Ce sera le billet du vieux con : les séries modernes m'ennuient. J'essaie de comprendre l'engouement autour des dernières têtes de gondole des plates-formes, et j'échoue presque invariablement. Y compris donc avec Severance, que je couvais pourtant amoureusement du coin de l'oeil et que l'arrivée sur Canal m'a convaincu d'enfin regarder. J'aime les récits dystopiques, j'aime la SF, j'aime Adam Scott, j'aime les bonnes critiques presse : qu'est-ce qui pouvait mal tourner ? Manifestement, pas mal de choses, tournant finalement toutes autour d'un simple fait, la façon de concevoir une série à l'heure de la consommation de streaming tous azimuts.
Premièrement, Severance n'est pas une série qui raconte quelque chose. A vrai dire, elle raconte quelque chose dans son premier épisode, après quoi, il faut que les scénaristes et metteurs en scène ménagent leur licence. Une série, ça coûte cher, et il faut la produire en dépensant le moins possible tout en laissant le plus possible le champ libre à une nouvelle saison. On se retrouve donc avec un formidable concept dont le premier épisode promet monts et merveilles, avant de s'enliser gaiement dans 7x50 minutes de rien du tout, où plus aucune piste n'avance. Ne reste qu'un défilé d'images propres en Dolby Vision totalement vides de substance, où le temps passe, certes agréablement, mais mollement. Le scénario est fait pour avancer très lentement et dénouer le moins de pistes possibles, en concluant son ultime épisode sur un cliffhanger nous laissant au même point que sept épisodes plus tôt.
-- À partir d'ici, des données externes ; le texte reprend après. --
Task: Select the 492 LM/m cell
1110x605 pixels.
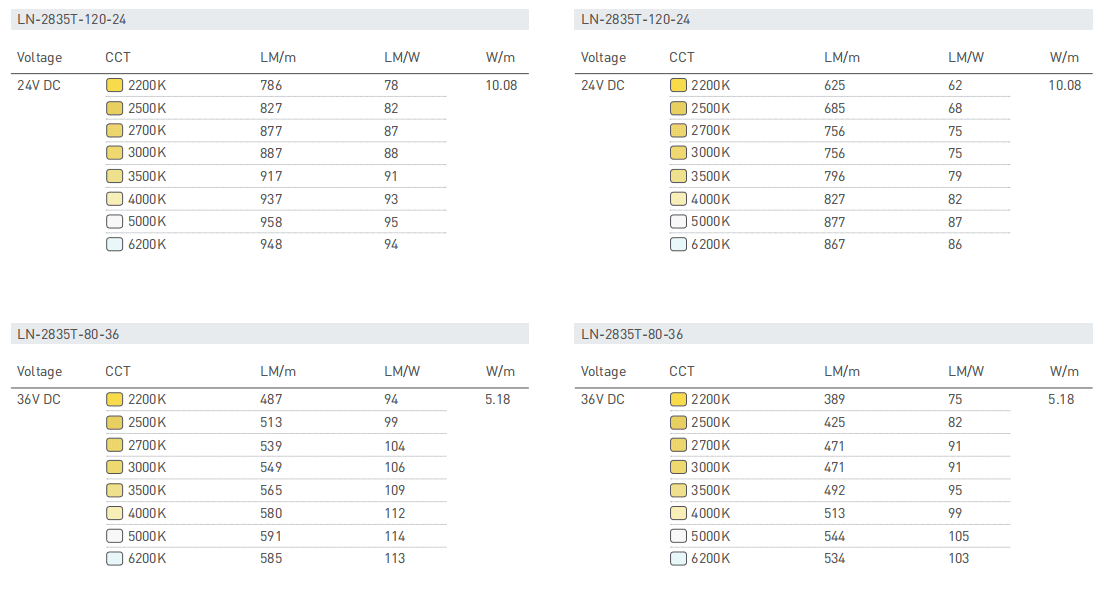Action: (835, 490)
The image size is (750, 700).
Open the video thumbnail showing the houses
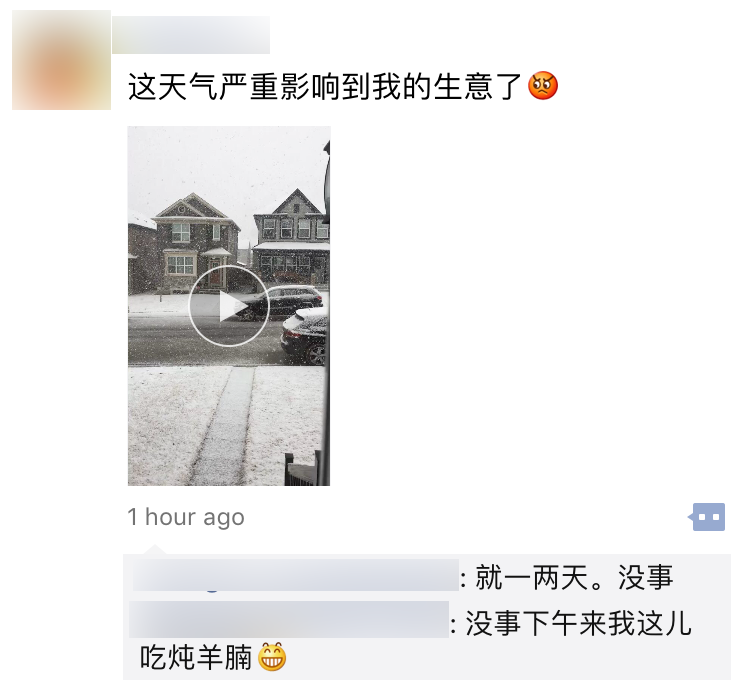[x=229, y=306]
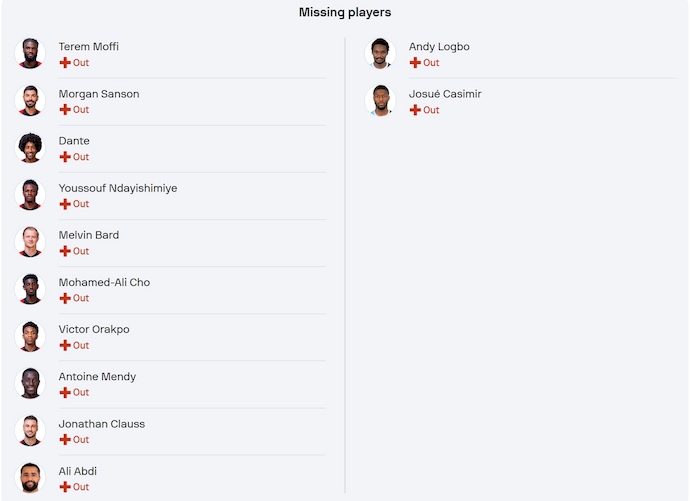Click the Missing players heading
This screenshot has height=501, width=690.
click(x=345, y=13)
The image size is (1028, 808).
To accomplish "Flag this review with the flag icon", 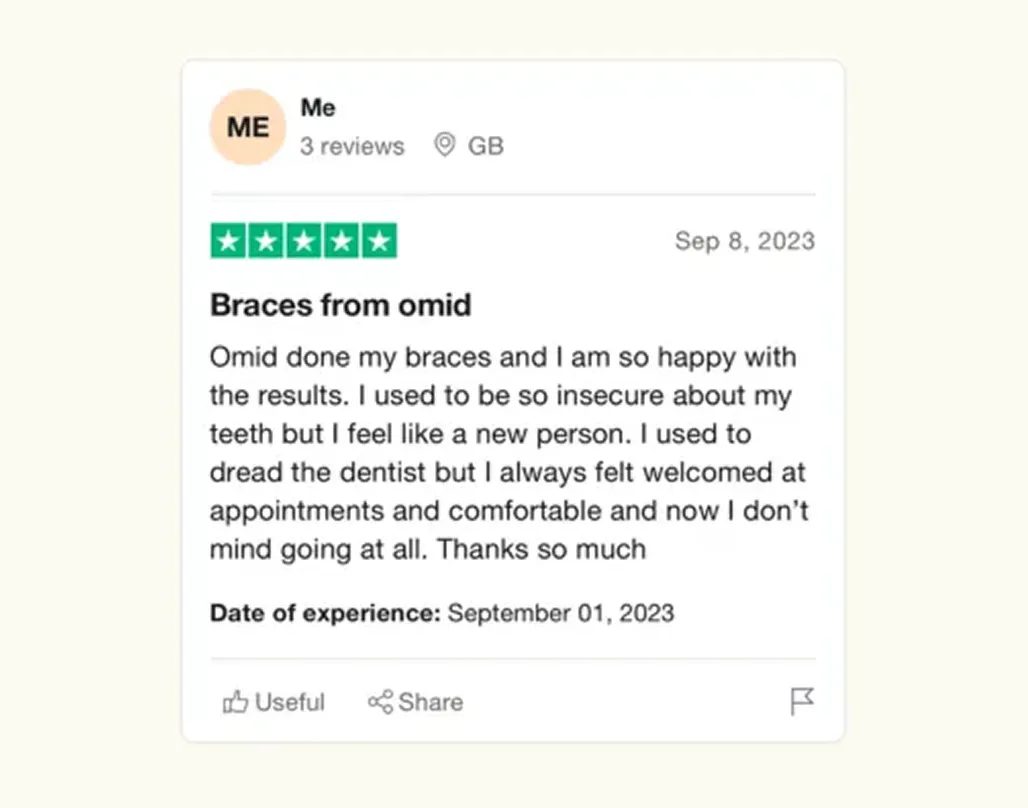I will (x=802, y=701).
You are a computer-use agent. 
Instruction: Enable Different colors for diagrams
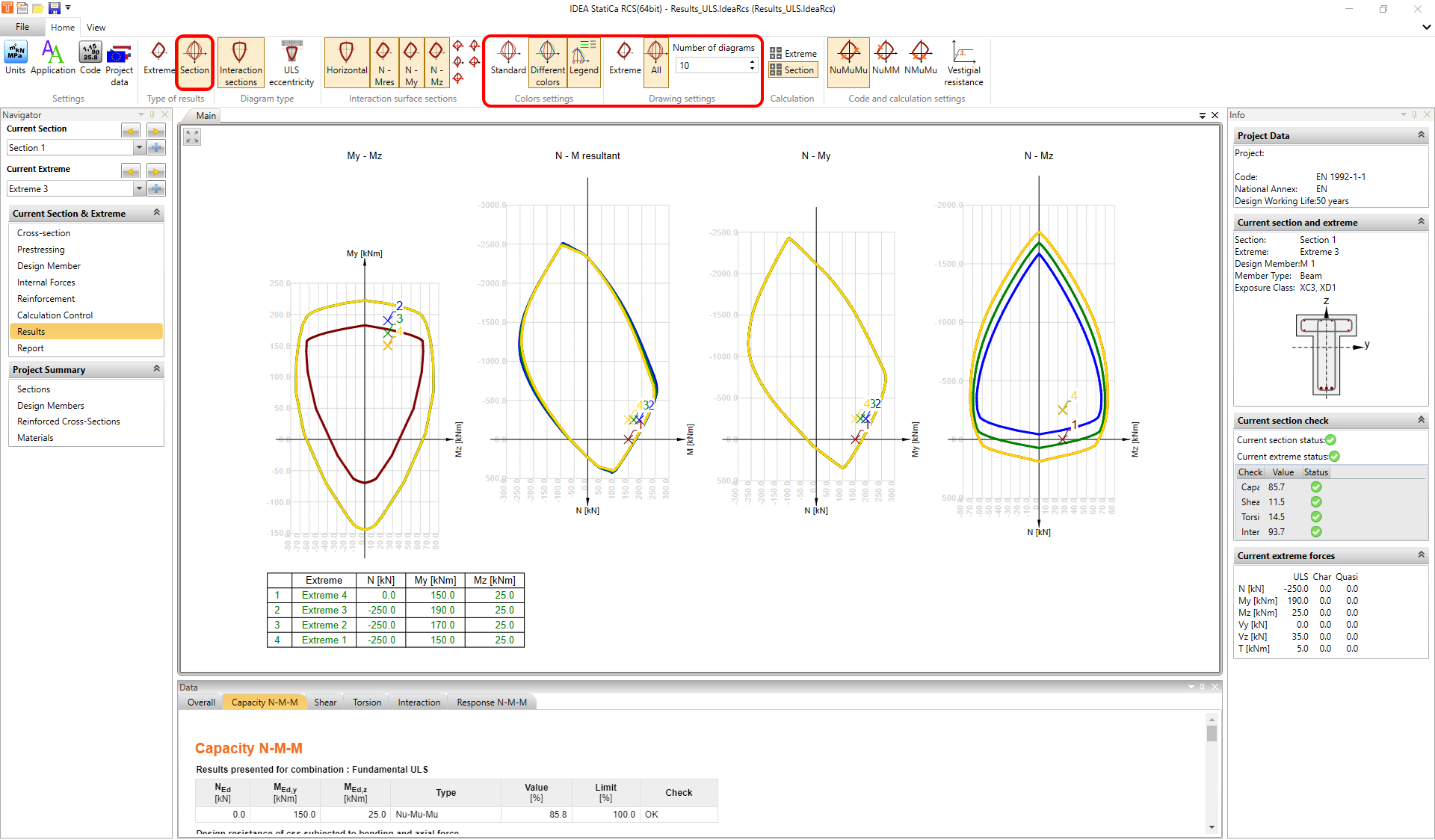point(546,60)
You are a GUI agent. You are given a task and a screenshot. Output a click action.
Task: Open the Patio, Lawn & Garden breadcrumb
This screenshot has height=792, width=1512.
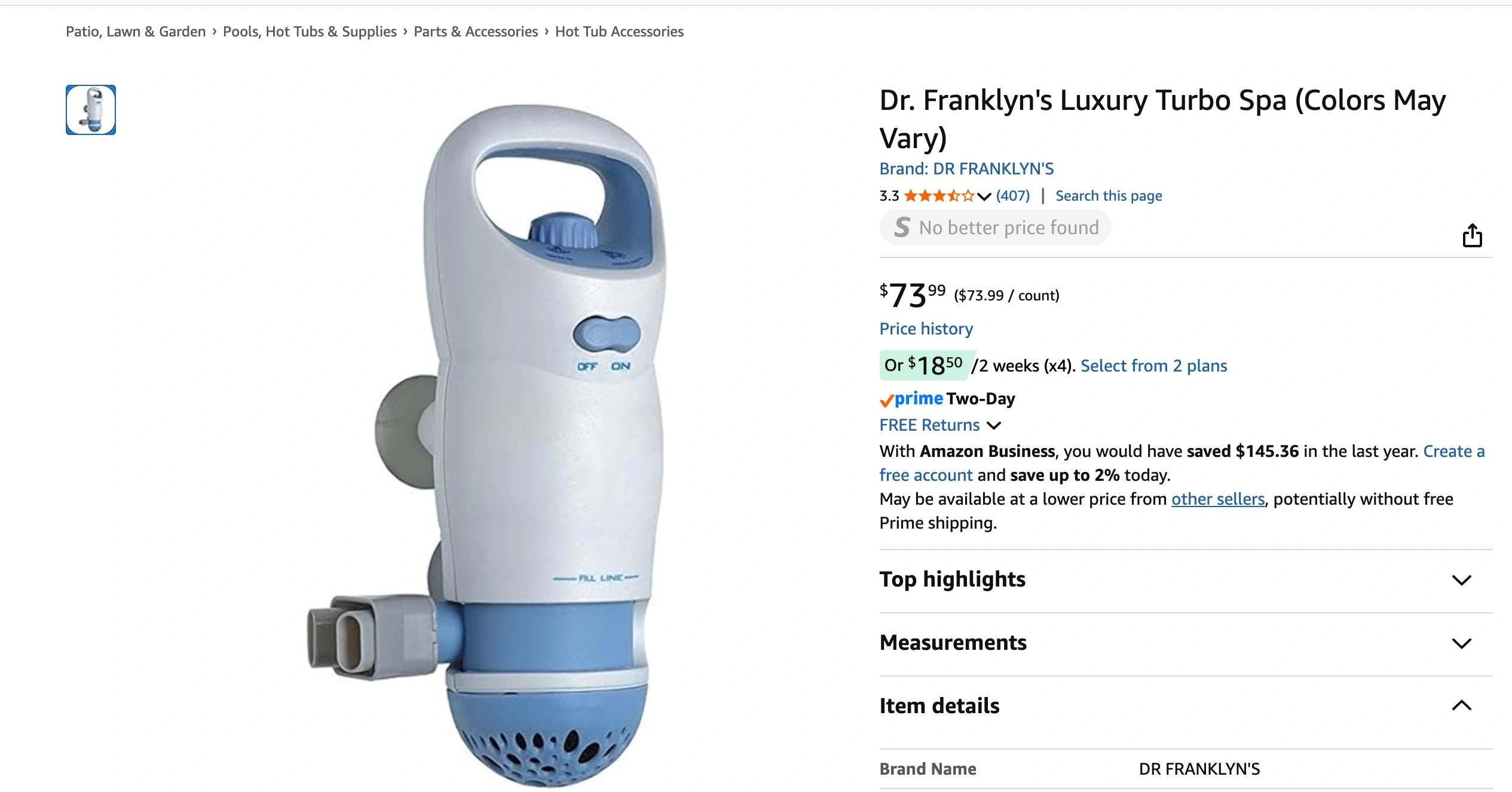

Deuxièmement, Severance est allègrement contaminée par ce que je nommerais un certain mélange entre wokisme et corporatisme, à moins qu'il ne s'agisse en fait de la même chose : de la manipulation grossière, un diktat de l'émotion d'une rare vulgarité mis en oeuvre par des techniques d'écriture et de mise en scène qui sentent à des kilomètres l'hypocrisie et la pudibonderie. Du pur cahier des charges corpo, d'autant plus gênant qu'il s'applique à un show se voulant critique de ces mêmes corpos : j'attribue la Palme du foutage de gueule à ce message d'intro prévenant son spectateur que l'épisode va traiter de suicide en affichant un lien vers une page internet de prévention des risques psychosociaux hébergée et conçue par Apple. La scène en question était effectivement présente, très mal introduite, très mal mise en scène et très mal jouée. J'en serais volontiers mort de rire si je n'avais pas ravalé ma morgue à l'épisode suivant, qui met en scène un meurtre à la batte de base-ball sans se voir précédé pourtant d'un message d'avertissement. Le wokisme corpo, c'est à ça qu'on le reconnaît : on doit prendre des pincettes avec tout, sauf avec la violence gratuite.
Troisièmement, l'épuisement total du temps de cerveau disponible. J'ai des choses à faire, comme par exemple jouer à des jeux, regarder de chouettes films, non mais. Severance me demande de passer plus de 7 heures à regarder des trucs faisant semblant de faire avancer son intrigue, en ouvrant et en fermant sur des passages intéressants pour donner le change. Je me prends au jeu avec plaisir, avant de constater, arrivé à la fin, qu'aucun personnage n'a été écrit de manière pleinement cohérente, qu'aucune péripétie ne va sans s'accompagner d'une facilité ou d'une incohérence fondamentale, que des arcs narratifs entiers ne sont au service de rien en particulier, ni de développement de personnage, ni de creusement de l'univers ; ce sont juste des jolis plans panoramiques lents avec des musiques tristes.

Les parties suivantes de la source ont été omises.